Information supplied:
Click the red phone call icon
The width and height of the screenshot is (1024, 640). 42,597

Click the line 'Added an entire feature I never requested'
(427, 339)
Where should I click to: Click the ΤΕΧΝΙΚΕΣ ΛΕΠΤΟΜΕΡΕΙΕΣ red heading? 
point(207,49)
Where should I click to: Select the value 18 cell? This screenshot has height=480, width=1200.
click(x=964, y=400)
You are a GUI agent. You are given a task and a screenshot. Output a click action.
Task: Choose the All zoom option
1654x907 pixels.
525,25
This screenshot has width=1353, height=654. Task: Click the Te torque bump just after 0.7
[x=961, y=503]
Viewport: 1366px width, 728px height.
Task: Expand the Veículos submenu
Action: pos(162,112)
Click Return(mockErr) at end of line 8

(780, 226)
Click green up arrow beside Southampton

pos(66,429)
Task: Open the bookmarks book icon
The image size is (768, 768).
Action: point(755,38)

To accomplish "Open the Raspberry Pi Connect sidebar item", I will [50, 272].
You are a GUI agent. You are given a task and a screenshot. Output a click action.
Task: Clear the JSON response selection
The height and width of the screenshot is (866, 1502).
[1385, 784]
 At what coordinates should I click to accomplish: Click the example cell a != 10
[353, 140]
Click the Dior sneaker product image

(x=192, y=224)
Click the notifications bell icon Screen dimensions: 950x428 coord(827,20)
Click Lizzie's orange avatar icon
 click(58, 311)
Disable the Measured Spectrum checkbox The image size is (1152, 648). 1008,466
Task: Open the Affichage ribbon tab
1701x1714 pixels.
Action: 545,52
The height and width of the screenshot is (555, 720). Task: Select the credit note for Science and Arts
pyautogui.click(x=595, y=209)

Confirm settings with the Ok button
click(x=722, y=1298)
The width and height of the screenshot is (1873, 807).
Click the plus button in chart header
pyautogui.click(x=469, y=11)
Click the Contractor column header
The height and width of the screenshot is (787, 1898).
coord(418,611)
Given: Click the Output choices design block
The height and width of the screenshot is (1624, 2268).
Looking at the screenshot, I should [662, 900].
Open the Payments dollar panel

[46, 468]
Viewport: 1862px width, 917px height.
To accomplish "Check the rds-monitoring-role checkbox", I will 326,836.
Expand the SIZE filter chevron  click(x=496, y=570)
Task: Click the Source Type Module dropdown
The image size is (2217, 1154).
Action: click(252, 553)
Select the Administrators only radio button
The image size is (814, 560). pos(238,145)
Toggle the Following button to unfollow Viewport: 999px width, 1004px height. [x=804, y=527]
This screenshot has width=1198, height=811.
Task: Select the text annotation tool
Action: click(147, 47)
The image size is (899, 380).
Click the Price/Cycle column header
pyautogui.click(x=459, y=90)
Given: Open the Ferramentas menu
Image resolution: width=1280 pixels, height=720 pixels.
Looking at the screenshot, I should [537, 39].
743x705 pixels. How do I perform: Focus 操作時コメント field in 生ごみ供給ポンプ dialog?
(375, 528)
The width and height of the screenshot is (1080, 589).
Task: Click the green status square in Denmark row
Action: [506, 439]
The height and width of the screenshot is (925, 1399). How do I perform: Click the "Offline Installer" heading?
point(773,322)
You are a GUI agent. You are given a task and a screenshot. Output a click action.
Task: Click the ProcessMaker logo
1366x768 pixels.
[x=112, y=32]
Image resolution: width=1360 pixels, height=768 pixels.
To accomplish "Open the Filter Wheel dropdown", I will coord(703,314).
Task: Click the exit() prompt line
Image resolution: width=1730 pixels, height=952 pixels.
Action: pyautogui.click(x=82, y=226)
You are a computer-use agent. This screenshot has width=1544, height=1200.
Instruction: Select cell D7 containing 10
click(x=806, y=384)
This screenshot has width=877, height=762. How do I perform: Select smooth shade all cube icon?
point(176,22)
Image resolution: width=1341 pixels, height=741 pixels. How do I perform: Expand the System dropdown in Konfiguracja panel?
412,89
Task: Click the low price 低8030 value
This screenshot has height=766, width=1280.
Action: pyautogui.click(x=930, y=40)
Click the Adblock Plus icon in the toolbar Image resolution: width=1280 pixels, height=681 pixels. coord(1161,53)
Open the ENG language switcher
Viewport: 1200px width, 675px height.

Exercise prompt:
Repeat the records above exactly as they appear.

Response to this exercise:
Click the red phone call icon
The width and height of the screenshot is (1024, 640). 42,597

Click the line 'Added an entire feature I never requested'
(427, 339)
Where should I click to: Click the ΤΕΧΝΙΚΕΣ ΛΕΠΤΟΜΕΡΕΙΕΣ red heading? 
point(207,49)
Where should I click to: Select the value 18 cell? This screenshot has height=480, width=1200.
click(x=964, y=400)
You are a GUI agent. You are given a task and a screenshot. Output a click action.
Task: Choose the All zoom option
1654x907 pixels.
525,25
This screenshot has width=1353, height=654. Task: Click the Te torque bump just after 0.7
[x=961, y=503]
Viewport: 1366px width, 728px height.
Task: Expand the Veículos submenu
Action: pos(162,112)
Click Return(mockErr) at end of line 8

(780, 226)
Click green up arrow beside Southampton

pos(66,429)
Task: Open the bookmarks book icon
The image size is (768, 768).
Action: point(755,38)

To accomplish "Open the Raspberry Pi Connect sidebar item", I will [50, 272].
You are a GUI agent. You are given a task and a screenshot. Output a click action.
Task: Clear the JSON response selection
The height and width of the screenshot is (866, 1502).
[1385, 784]
 At what coordinates should I click to accomplish: Click the example cell a != 10
[353, 140]
Click the Dior sneaker product image

(x=192, y=224)
Click the notifications bell icon Screen dimensions: 950x428 coord(827,20)
Click Lizzie's orange avatar icon
 click(58, 311)
Disable the Measured Spectrum checkbox The image size is (1152, 648). 1008,466
Task: Open the Affichage ribbon tab
1701x1714 pixels.
Action: 545,52
The height and width of the screenshot is (555, 720). Task: Select the credit note for Science and Arts
pyautogui.click(x=595, y=209)

Confirm settings with the Ok button
click(x=722, y=1298)
The width and height of the screenshot is (1873, 807).
Click the plus button in chart header
pyautogui.click(x=469, y=11)
Click the Contractor column header
The height and width of the screenshot is (787, 1898).
coord(418,611)
Given: Click the Output choices design block
The height and width of the screenshot is (1624, 2268).
Looking at the screenshot, I should [662, 900].
Open the Payments dollar panel

[46, 468]
Viewport: 1862px width, 917px height.
To accomplish "Check the rds-monitoring-role checkbox", I will 326,836.
Expand the SIZE filter chevron  click(x=496, y=570)
Task: Click the Source Type Module dropdown
The image size is (2217, 1154).
Action: click(252, 553)
Select the Administrators only radio button
The image size is (814, 560). pos(238,145)
Toggle the Following button to unfollow Viewport: 999px width, 1004px height. [x=804, y=527]
This screenshot has width=1198, height=811.
Task: Select the text annotation tool
Action: click(147, 47)
The image size is (899, 380).
Click the Price/Cycle column header
pyautogui.click(x=459, y=90)
Given: Open the Ferramentas menu
Image resolution: width=1280 pixels, height=720 pixels.
Looking at the screenshot, I should [537, 39].
743x705 pixels. How do I perform: Focus 操作時コメント field in 生ごみ供給ポンプ dialog?
(375, 528)
The width and height of the screenshot is (1080, 589).
Task: Click the green status square in Denmark row
Action: [506, 439]
The height and width of the screenshot is (925, 1399). How do I perform: Click the "Offline Installer" heading?
point(773,322)
You are a GUI agent. You are given a task and a screenshot. Output a click action.
Task: Click the ProcessMaker logo
1366x768 pixels.
[x=112, y=32]
Image resolution: width=1360 pixels, height=768 pixels.
To accomplish "Open the Filter Wheel dropdown", I will coord(703,314).
Task: Click the exit() prompt line
Image resolution: width=1730 pixels, height=952 pixels.
Action: pyautogui.click(x=82, y=226)
You are a computer-use agent. This screenshot has width=1544, height=1200.
Instruction: Select cell D7 containing 10
click(x=806, y=384)
This screenshot has width=877, height=762. How do I perform: Select smooth shade all cube icon?
point(176,22)
Image resolution: width=1341 pixels, height=741 pixels. How do I perform: Expand the System dropdown in Konfiguracja panel?
412,89
Task: Click the low price 低8030 value
This screenshot has height=766, width=1280.
Action: pyautogui.click(x=930, y=40)
Click the Adblock Plus icon in the toolbar Image resolution: width=1280 pixels, height=681 pixels. coord(1161,53)
Open the ENG language switcher
Viewport: 1200px width, 675px height.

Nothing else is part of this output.